What the task requires =>
Write out every line of the material as it stands, apart from the pictures.

Data records =>
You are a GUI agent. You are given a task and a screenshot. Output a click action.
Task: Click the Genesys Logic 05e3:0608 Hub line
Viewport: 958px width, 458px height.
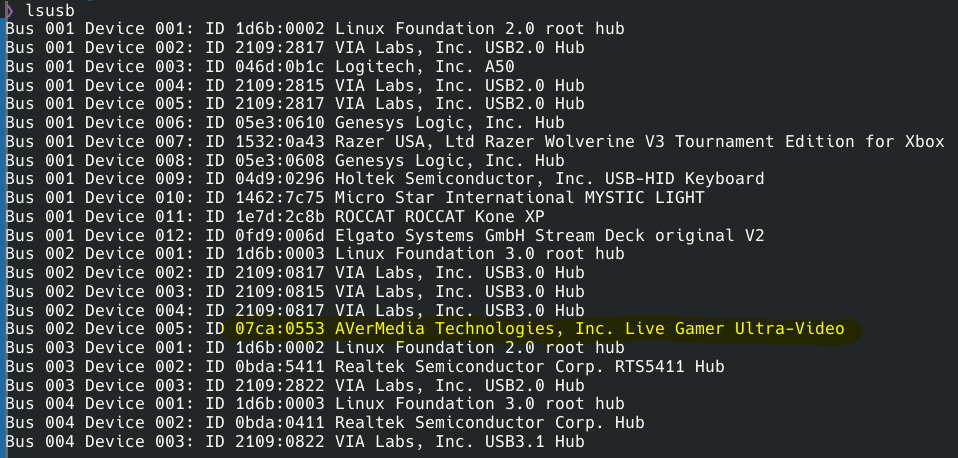pyautogui.click(x=285, y=161)
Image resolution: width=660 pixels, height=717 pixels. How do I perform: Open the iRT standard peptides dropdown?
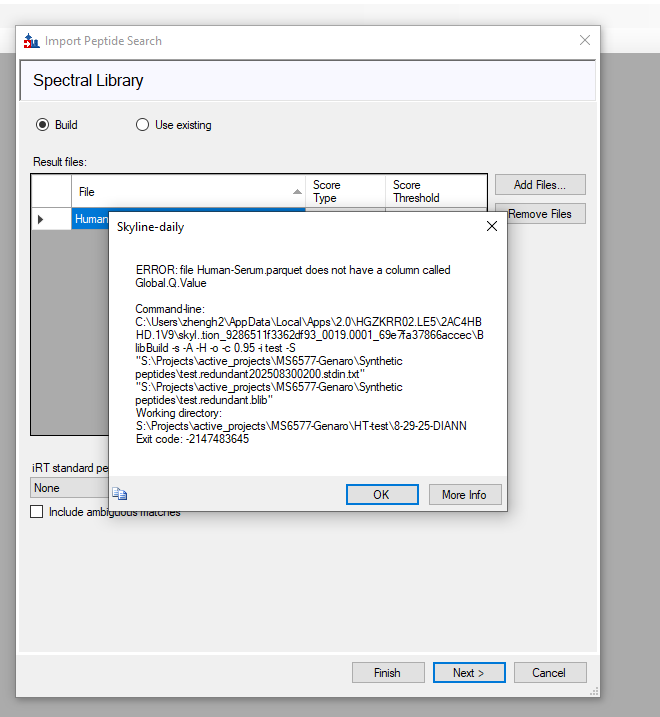pyautogui.click(x=68, y=488)
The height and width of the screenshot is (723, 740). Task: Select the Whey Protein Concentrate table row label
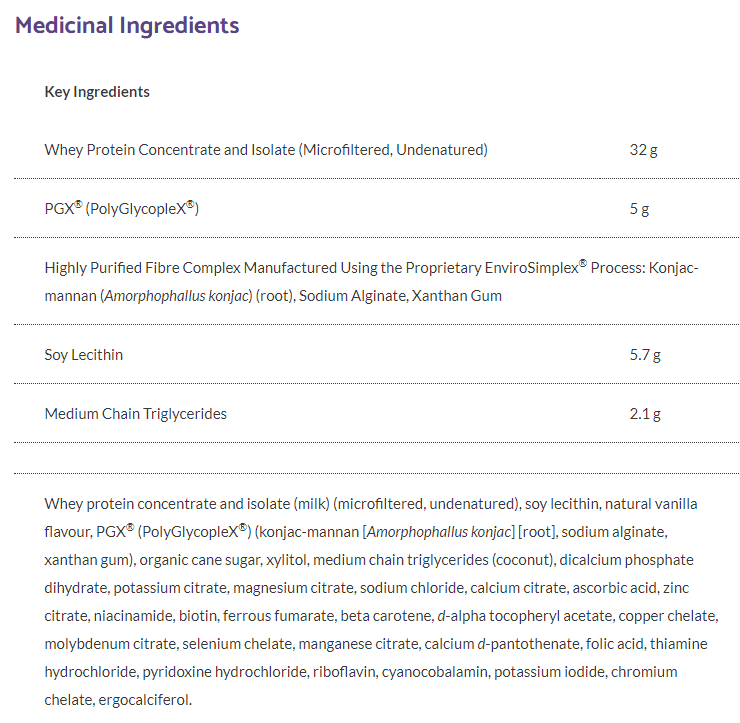(x=266, y=150)
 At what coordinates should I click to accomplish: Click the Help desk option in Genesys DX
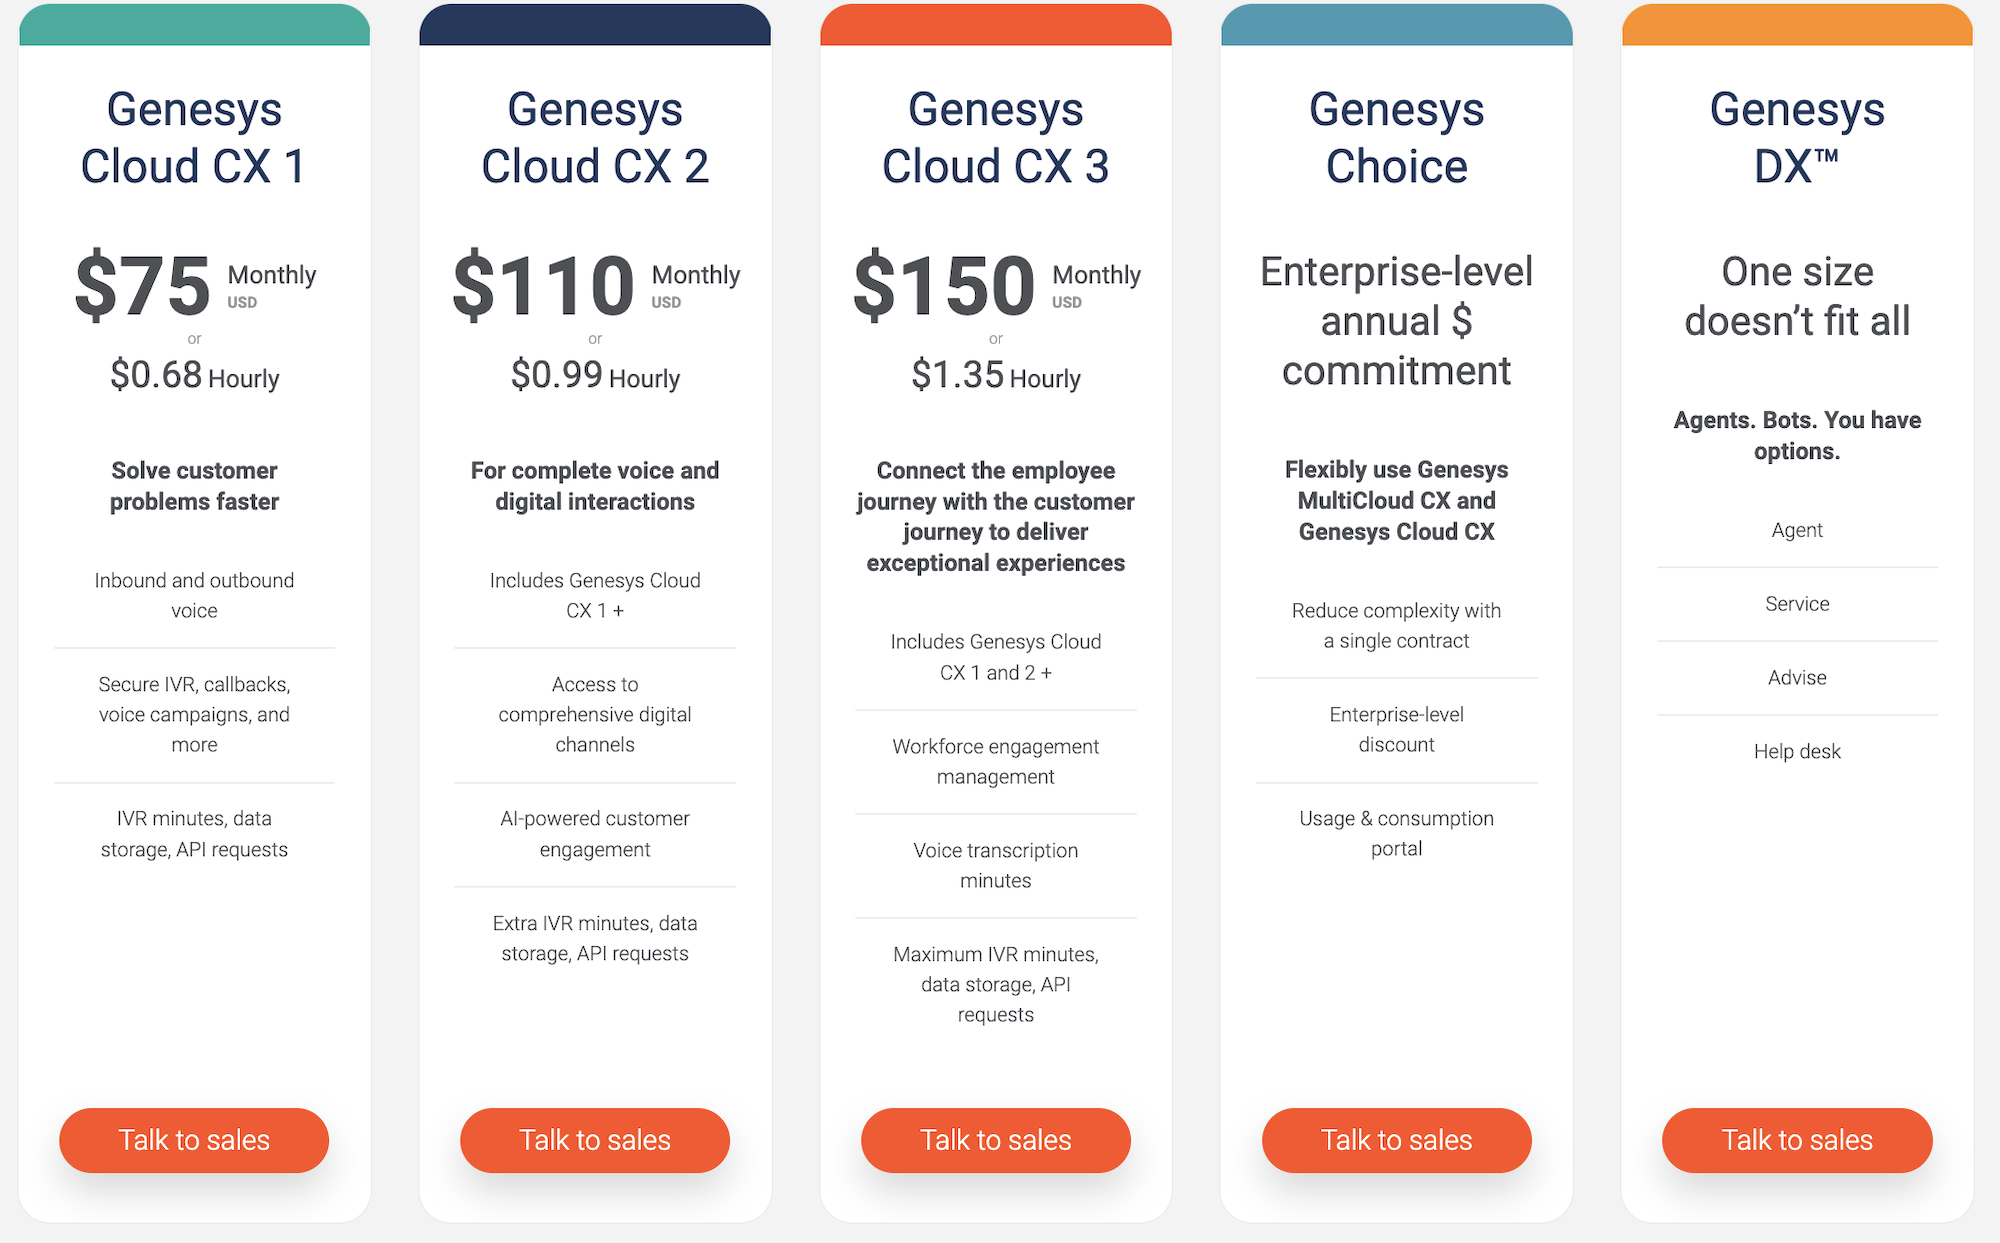pos(1797,752)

Answer to this task =>
You are a GUI agent. You are given a task and a screenshot. Output a click action.
Task: Click the Genesys Logic 05e3:0608 Hub line
Viewport: 958px width, 458px height.
pyautogui.click(x=285, y=161)
Image resolution: width=660 pixels, height=717 pixels. How do I perform: Open the iRT standard peptides dropdown?
pyautogui.click(x=68, y=488)
The height and width of the screenshot is (723, 740). Task: Select the Whey Protein Concentrate table row label
(x=266, y=150)
 At what coordinates should I click to accomplish: Click the Help desk option in Genesys DX
pos(1797,752)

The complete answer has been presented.